— START THE DATA —

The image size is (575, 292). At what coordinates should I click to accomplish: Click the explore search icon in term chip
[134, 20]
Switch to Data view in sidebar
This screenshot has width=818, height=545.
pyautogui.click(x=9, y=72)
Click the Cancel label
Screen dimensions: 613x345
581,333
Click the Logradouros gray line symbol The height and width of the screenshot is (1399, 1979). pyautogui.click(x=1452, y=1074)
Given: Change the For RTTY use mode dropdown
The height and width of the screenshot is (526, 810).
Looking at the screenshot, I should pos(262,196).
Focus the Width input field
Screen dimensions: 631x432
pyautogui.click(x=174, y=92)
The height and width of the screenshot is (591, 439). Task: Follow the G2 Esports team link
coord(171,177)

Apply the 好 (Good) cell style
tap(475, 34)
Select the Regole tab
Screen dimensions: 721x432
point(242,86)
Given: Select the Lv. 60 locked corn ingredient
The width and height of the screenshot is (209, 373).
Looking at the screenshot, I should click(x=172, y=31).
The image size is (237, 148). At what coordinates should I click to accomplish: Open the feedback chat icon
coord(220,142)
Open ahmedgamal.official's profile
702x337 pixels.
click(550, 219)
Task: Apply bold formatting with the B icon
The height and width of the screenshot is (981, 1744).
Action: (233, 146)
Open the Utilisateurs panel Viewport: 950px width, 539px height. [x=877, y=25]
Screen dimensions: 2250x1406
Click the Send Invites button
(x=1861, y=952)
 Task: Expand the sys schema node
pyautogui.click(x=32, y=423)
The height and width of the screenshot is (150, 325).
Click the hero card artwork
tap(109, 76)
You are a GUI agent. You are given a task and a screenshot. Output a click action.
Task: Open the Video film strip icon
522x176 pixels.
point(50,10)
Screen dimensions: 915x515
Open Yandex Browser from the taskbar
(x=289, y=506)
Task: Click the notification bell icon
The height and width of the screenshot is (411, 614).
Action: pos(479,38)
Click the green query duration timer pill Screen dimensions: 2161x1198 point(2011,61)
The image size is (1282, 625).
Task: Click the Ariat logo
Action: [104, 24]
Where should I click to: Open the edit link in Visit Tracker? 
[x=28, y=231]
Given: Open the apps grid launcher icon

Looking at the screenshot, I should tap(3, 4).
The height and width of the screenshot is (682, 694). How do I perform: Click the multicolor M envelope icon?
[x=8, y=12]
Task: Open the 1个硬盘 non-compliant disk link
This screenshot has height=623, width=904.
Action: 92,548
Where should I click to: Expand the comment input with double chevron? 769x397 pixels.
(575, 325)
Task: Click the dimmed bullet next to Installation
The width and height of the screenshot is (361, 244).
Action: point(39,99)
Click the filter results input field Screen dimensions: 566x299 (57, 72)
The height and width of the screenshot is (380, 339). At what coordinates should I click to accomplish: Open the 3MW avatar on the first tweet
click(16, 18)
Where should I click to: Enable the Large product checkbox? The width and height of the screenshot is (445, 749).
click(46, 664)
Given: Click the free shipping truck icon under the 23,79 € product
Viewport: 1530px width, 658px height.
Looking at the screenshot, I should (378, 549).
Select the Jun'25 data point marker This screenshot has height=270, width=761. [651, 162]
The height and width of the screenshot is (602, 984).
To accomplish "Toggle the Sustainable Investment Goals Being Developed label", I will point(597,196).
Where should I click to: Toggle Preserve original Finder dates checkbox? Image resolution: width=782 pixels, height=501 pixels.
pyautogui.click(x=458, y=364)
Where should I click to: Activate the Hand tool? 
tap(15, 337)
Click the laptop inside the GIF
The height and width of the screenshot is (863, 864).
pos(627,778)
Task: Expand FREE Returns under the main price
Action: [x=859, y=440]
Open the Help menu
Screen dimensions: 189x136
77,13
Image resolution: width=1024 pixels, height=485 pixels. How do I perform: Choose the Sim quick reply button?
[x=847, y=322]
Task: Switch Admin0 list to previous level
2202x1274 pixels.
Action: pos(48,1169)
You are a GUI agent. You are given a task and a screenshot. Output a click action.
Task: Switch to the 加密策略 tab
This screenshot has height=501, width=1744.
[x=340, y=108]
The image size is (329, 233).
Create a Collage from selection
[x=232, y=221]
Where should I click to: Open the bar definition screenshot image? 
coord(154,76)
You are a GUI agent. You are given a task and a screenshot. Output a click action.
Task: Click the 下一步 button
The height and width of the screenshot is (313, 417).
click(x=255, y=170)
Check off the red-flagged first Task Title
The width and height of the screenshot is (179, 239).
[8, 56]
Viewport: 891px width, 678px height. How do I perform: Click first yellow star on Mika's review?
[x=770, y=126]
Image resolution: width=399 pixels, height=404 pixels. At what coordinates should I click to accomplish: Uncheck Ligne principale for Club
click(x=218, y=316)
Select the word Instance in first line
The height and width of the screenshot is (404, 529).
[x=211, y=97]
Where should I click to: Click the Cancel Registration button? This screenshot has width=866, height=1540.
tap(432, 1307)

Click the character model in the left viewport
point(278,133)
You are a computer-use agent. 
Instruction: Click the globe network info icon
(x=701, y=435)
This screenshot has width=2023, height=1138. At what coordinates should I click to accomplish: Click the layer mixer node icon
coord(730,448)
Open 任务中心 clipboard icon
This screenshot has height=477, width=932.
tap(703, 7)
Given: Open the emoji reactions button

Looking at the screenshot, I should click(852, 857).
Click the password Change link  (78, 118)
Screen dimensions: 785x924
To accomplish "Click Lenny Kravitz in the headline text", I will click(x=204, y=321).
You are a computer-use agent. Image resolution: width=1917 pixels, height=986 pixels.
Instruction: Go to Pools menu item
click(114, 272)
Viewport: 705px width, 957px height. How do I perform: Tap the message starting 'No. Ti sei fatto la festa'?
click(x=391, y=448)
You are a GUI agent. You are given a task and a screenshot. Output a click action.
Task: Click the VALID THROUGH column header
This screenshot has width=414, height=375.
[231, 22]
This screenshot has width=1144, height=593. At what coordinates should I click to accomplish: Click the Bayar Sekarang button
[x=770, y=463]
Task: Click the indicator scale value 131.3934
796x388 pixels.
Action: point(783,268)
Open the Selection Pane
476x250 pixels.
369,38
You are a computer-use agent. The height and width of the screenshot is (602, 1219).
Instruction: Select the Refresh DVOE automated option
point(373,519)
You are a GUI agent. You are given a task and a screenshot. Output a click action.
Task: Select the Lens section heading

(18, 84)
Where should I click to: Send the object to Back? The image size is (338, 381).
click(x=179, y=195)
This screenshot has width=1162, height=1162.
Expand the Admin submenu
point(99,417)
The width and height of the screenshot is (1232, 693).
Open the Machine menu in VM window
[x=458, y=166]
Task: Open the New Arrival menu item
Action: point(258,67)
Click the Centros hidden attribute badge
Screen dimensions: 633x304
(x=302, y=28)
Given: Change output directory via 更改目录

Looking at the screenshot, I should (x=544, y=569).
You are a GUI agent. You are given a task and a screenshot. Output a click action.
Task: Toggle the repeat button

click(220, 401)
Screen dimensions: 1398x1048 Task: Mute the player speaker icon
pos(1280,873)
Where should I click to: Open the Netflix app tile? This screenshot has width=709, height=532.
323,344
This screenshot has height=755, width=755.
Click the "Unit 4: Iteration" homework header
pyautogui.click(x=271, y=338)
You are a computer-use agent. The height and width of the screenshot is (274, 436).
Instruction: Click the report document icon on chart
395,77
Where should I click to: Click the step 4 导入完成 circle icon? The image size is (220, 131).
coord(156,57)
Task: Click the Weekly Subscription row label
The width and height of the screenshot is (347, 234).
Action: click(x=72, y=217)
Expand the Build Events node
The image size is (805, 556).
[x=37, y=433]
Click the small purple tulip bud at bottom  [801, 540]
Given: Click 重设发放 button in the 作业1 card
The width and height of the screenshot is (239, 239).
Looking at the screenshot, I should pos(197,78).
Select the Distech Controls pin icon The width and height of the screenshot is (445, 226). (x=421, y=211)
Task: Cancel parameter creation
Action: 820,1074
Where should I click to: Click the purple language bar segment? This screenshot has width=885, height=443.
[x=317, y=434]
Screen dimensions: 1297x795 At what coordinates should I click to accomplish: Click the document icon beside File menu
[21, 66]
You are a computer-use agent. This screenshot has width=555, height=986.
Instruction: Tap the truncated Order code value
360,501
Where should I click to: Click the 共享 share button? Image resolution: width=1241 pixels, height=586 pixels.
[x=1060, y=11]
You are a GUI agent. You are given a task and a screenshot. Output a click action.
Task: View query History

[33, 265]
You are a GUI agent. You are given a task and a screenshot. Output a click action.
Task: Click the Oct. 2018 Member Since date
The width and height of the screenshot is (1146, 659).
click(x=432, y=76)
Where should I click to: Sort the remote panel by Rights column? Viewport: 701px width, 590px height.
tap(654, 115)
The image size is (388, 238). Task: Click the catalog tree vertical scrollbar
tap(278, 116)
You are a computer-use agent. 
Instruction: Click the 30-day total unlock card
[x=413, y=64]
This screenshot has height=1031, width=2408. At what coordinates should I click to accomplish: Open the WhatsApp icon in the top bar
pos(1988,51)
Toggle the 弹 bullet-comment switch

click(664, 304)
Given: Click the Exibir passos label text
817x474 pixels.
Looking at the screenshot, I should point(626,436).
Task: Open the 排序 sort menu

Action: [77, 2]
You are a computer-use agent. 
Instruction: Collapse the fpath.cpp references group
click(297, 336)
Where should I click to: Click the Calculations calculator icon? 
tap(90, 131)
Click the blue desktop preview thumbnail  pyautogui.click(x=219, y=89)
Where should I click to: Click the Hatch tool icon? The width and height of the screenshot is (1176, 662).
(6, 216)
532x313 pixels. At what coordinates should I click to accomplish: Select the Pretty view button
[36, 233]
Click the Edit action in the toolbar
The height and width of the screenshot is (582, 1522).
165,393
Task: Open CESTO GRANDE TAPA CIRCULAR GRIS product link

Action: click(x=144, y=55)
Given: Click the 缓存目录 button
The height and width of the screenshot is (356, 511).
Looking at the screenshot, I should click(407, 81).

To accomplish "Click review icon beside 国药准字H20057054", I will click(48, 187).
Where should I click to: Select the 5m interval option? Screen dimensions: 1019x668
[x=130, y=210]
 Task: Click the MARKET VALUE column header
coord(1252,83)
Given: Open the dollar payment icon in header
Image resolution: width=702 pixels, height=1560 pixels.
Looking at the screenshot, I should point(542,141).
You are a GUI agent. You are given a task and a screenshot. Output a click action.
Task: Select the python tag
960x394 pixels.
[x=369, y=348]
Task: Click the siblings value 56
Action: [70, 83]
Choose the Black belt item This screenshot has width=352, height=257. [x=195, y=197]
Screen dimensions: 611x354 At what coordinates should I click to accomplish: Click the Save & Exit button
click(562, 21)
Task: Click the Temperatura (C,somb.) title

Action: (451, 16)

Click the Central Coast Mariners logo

— END THE DATA —

**REQUIREMENTS**
Arrange the lines of the items above, from the line containing "Where should I click to: Click the Cancel" up to and including the line containing "(x=701, y=435)", as a Markdown table with the columns Row and Line. Omit blank lines.

**FINAL RESULT**
| Row | Line |
|---|---|
| 1 | Where should I click to: Click the Cancel Registration button? This screenshot has width=866, height=1540. |
| 2 | tap(432, 1307) |
| 3 | Click the character model in the left viewport |
| 4 | point(278,133) |
| 5 | You are a computer-use agent.  |
| 6 | Instruction: Click the globe network info icon |
| 7 | (x=701, y=435) |